*Exercise description*
Reproduce the material starting at the line containing "Click the エアコン label" and ending at the line containing "point(692,113)", leaving every request unchanged but multiplying each coordinate in the answers by 0.3 and rounding to whole numbers, with halves rounded up. Return only those lines.

*Records to process*
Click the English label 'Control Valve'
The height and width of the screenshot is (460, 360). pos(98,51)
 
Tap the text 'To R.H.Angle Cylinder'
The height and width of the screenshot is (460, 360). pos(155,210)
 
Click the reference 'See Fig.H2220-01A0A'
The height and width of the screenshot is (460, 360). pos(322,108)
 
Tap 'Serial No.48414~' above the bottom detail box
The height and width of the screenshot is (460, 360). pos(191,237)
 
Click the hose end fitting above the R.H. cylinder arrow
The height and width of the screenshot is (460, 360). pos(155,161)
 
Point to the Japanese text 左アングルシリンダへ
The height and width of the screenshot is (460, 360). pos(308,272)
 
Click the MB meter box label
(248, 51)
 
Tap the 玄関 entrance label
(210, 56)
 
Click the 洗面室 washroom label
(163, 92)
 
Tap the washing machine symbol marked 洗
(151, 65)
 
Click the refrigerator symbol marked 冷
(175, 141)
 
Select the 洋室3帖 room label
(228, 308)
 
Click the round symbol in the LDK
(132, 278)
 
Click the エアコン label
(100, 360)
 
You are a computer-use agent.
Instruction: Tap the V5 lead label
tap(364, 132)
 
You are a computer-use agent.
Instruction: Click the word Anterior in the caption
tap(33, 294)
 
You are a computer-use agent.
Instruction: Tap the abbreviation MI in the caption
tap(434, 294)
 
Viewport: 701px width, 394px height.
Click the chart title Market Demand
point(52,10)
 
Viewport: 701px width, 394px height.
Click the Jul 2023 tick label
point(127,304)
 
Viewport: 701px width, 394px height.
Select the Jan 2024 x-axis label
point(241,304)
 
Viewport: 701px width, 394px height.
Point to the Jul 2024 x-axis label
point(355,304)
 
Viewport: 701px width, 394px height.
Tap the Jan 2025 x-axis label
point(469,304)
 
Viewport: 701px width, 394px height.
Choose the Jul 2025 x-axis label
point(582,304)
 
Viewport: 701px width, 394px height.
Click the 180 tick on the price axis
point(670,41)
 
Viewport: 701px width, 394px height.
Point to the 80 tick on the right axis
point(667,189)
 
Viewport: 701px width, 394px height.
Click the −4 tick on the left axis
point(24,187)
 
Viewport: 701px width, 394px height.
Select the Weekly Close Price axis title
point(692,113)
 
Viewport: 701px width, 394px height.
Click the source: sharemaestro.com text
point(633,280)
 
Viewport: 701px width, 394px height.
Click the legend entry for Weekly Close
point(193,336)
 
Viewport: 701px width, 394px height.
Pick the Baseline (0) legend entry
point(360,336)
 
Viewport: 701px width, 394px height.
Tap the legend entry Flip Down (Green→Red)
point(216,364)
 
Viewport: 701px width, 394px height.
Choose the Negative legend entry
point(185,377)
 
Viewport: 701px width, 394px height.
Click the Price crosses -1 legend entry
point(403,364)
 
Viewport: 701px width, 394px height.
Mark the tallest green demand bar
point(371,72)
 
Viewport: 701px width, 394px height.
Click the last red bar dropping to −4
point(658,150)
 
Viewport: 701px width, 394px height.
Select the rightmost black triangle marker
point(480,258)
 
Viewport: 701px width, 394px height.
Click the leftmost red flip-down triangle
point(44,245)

*Written solution*
Click the エアコン label
(30, 108)
 
You are a computer-use agent.
Instruction: Tap the V5 lead label
tap(109, 40)
 
You are a computer-use agent.
Instruction: Click the word Anterior in the caption
tap(10, 88)
 
You are a computer-use agent.
Instruction: Tap the abbreviation MI in the caption
tap(130, 88)
 
Viewport: 701px width, 394px height.
Click the chart title Market Demand
point(16,3)
 
Viewport: 701px width, 394px height.
Click the Jul 2023 tick label
point(38,91)
 
Viewport: 701px width, 394px height.
Select the Jan 2024 x-axis label
point(72,91)
 
Viewport: 701px width, 394px height.
Point to the Jul 2024 x-axis label
point(107,91)
 
Viewport: 701px width, 394px height.
Tap the Jan 2025 x-axis label
point(141,91)
 
Viewport: 701px width, 394px height.
Choose the Jul 2025 x-axis label
point(175,91)
 
Viewport: 701px width, 394px height.
Click the 180 tick on the price axis
point(201,12)
 
Viewport: 701px width, 394px height.
Point to the 80 tick on the right axis
point(200,57)
 
Viewport: 701px width, 394px height.
Click the −4 tick on the left axis
point(7,56)
 
Viewport: 701px width, 394px height.
Select the Weekly Close Price axis title
point(208,34)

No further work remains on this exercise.